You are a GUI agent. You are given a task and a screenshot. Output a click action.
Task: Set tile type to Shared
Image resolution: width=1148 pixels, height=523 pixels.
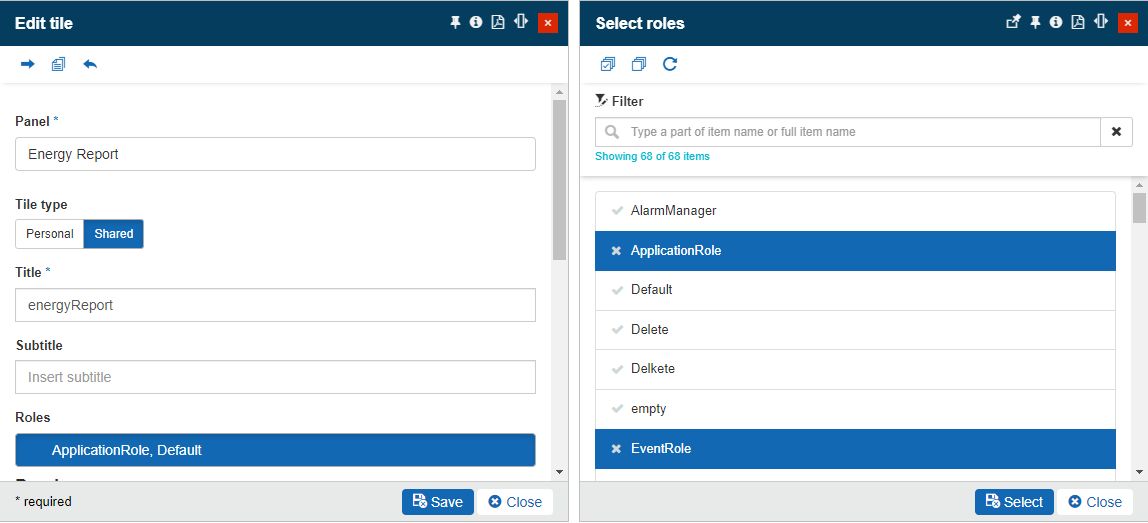114,234
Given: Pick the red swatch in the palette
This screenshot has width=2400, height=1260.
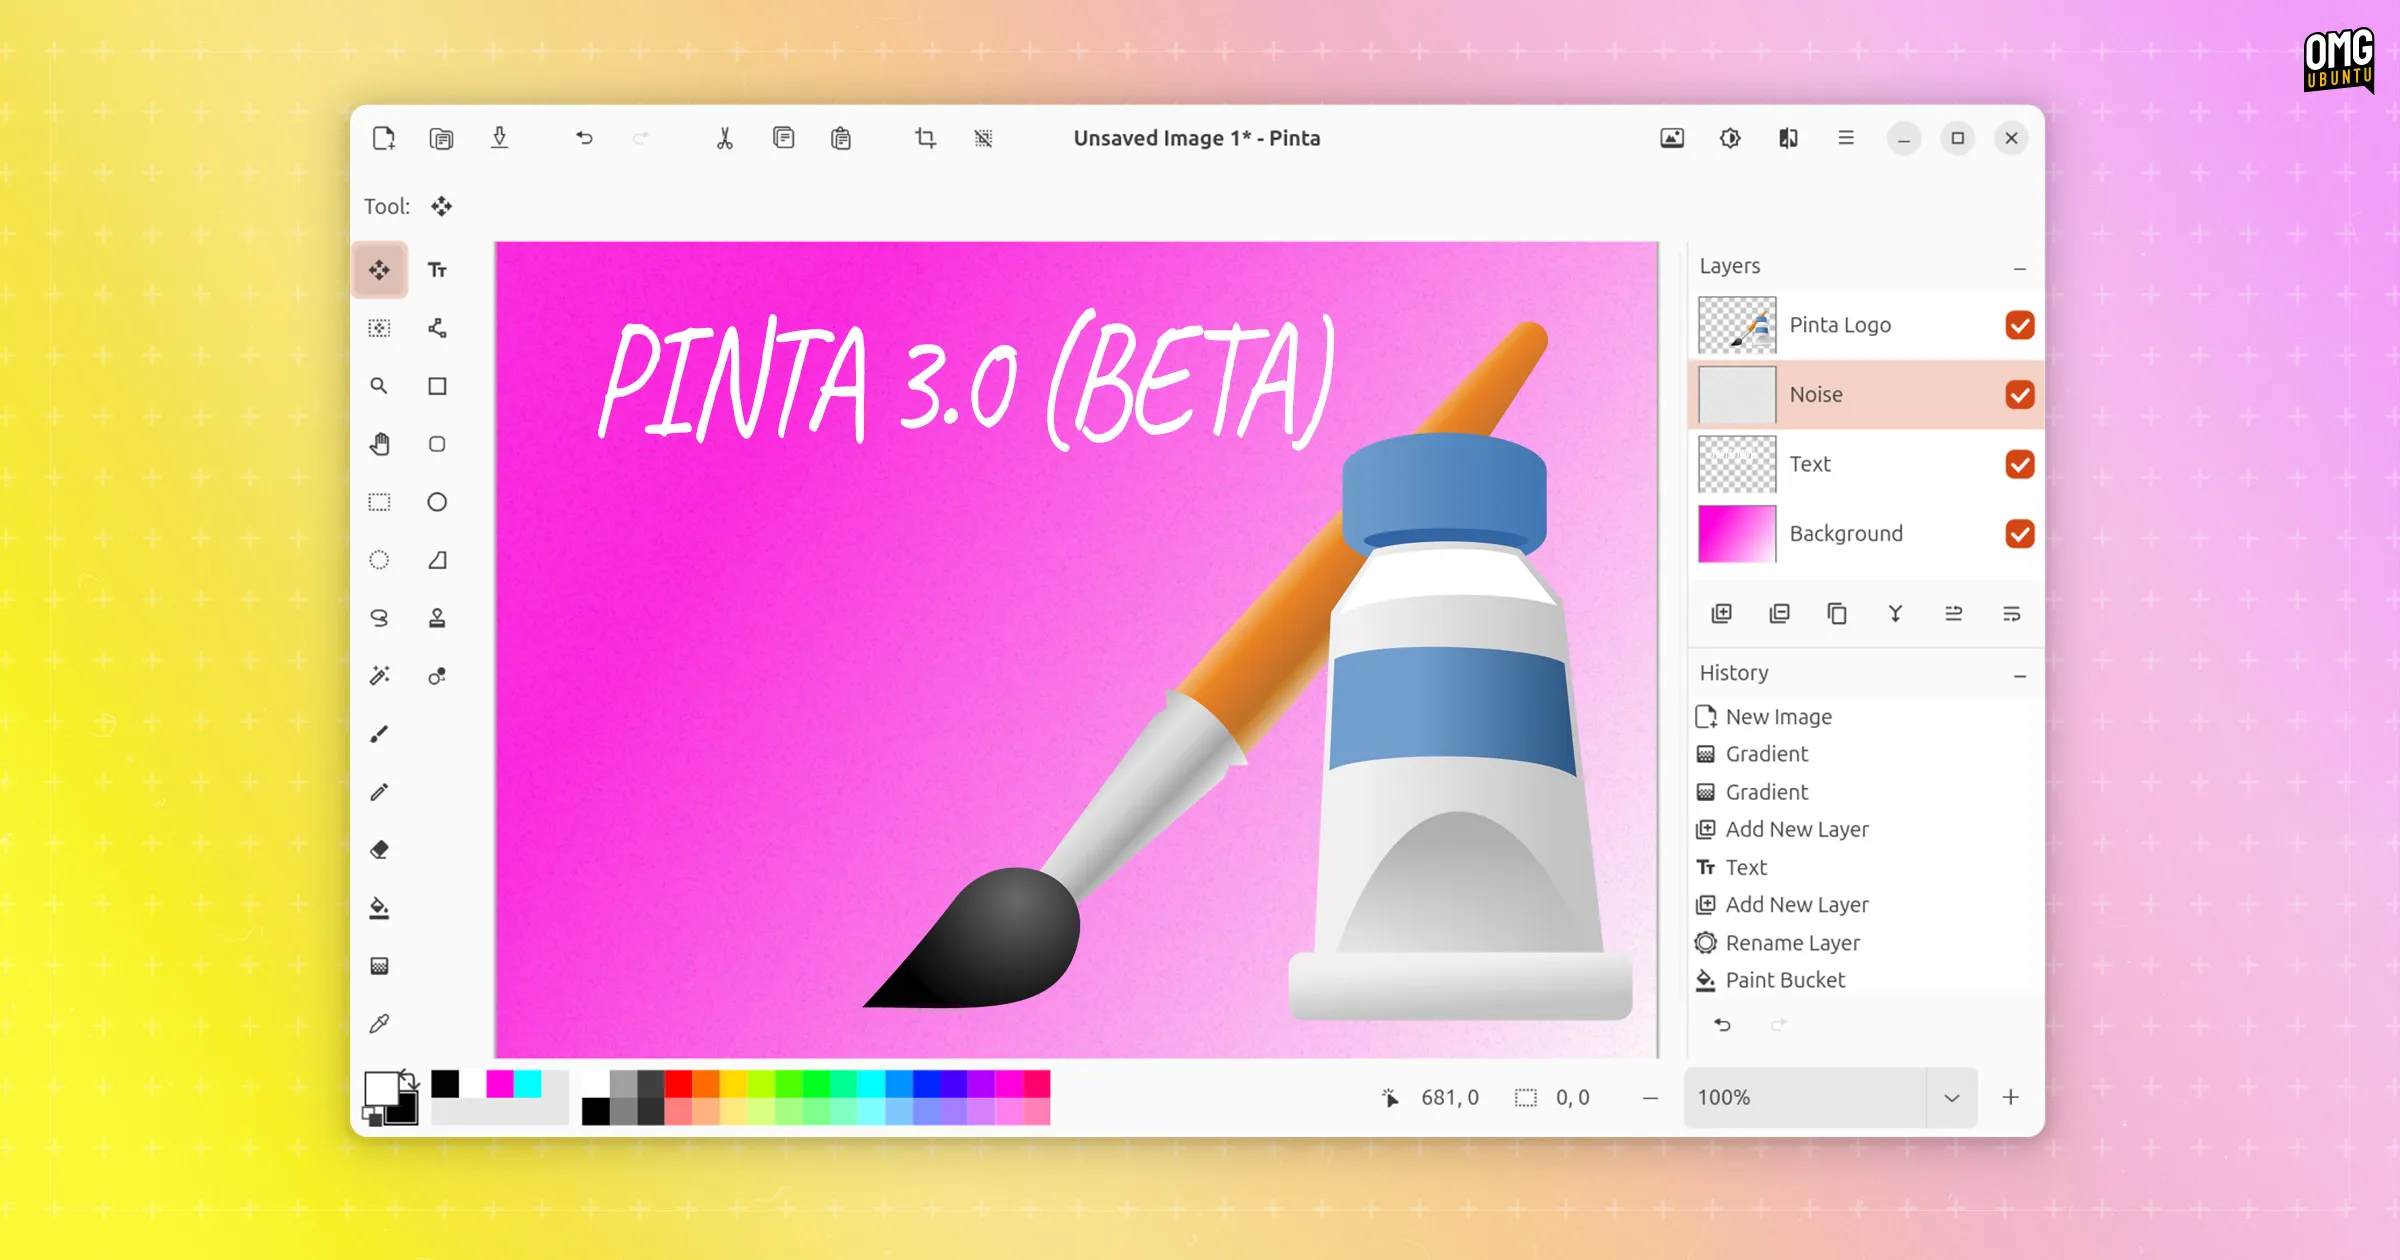Looking at the screenshot, I should click(678, 1084).
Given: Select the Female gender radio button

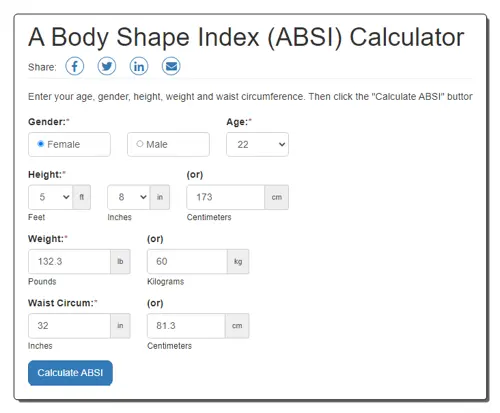Looking at the screenshot, I should pos(41,144).
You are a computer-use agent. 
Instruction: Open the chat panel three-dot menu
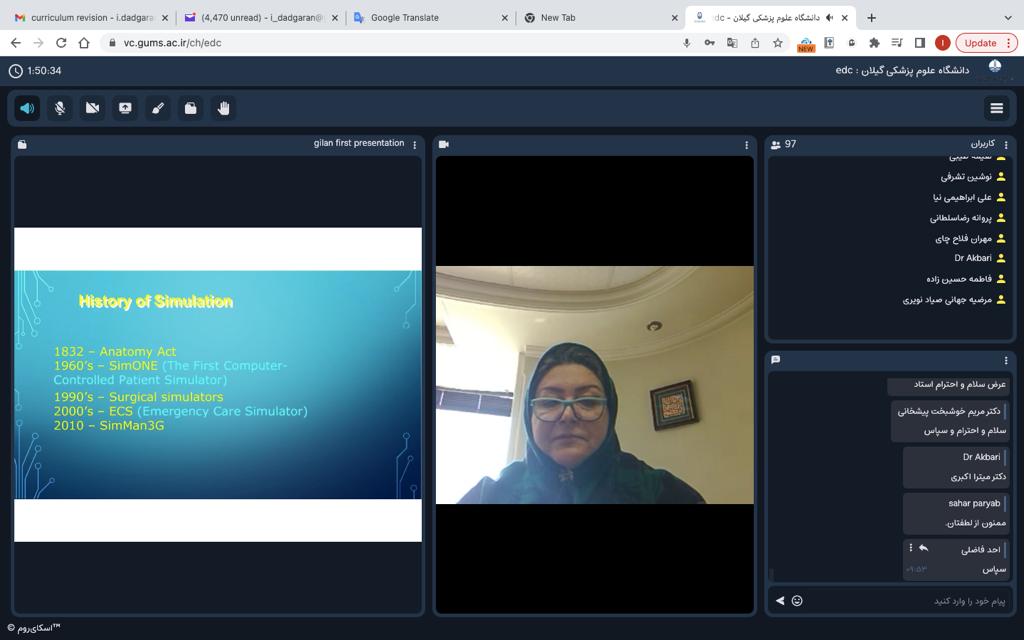click(x=1006, y=360)
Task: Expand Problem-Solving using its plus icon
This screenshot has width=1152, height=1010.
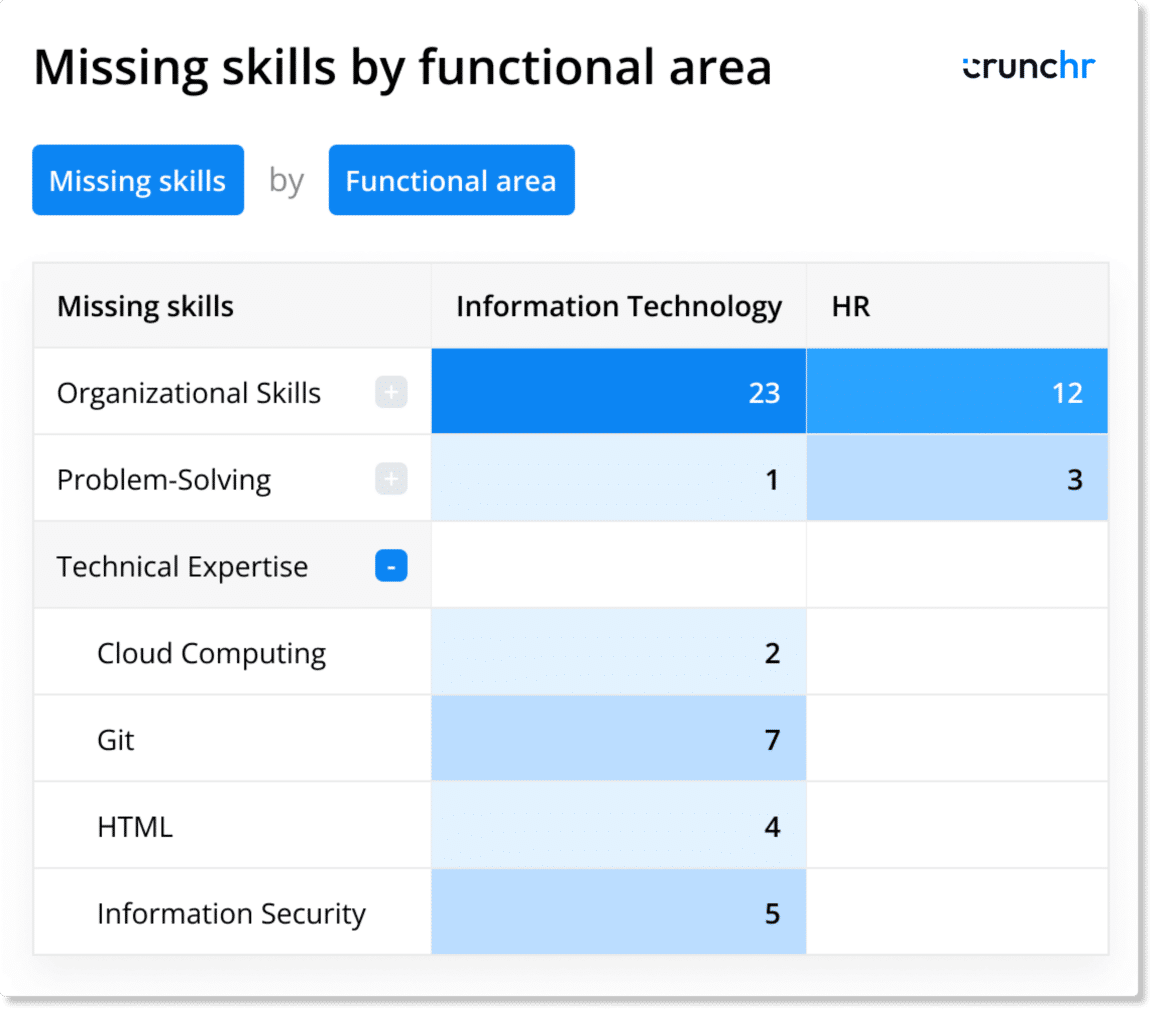Action: pos(391,479)
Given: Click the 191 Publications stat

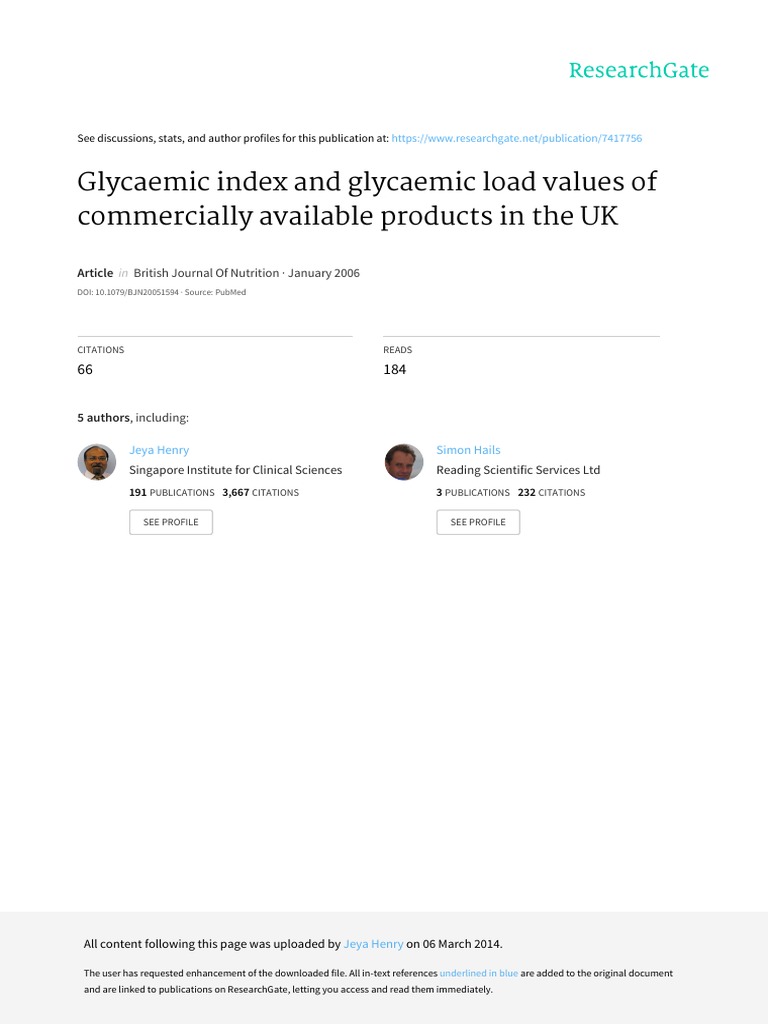Looking at the screenshot, I should click(x=172, y=493).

※ ※ ※

REQUIREMENT:
Copy every one of the lines above word for word, omitting the pictures from your answer.

TASK OUTPUT:
You are a GUI agent. You are given a task and a screenshot. Output a click action.
Task: Set tile type to Shared
Image resolution: width=1148 pixels, height=523 pixels.
114,234
Given: Pick the red swatch in the palette
This screenshot has width=2400, height=1260.
Looking at the screenshot, I should click(678, 1084).
Given: Select the Female gender radio button

Looking at the screenshot, I should pos(41,144).
You are a computer-use agent. 
Instruction: Open the chat panel three-dot menu
click(x=1006, y=360)
Task: Expand Problem-Solving using its plus icon
This screenshot has width=1152, height=1010.
Action: pos(391,479)
Given: Click the 191 Publications stat

Looking at the screenshot, I should click(x=172, y=493).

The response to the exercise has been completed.